## PROBLEM DESCRIPTION
Pull out of the data below the stretch of lines bounded by the one containing "Guests (262, 2563)" and the one containing "Cedar Crest Lodge (227, 43)", both bounds included, unchanged.

## RECORDED DATA
══════════════════════════════
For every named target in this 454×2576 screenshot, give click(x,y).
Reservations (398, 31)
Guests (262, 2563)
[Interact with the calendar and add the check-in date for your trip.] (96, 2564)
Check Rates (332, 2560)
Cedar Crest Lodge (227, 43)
══════════════════════════════
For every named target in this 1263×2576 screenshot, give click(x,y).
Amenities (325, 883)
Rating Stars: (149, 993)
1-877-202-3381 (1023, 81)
══════════════════════════════
## TASK ANSWER
Guests (262, 2563)
[Interact with the calendar and add the check-in date for your trip.] (96, 2564)
Check Rates (332, 2560)
Cedar Crest Lodge (227, 43)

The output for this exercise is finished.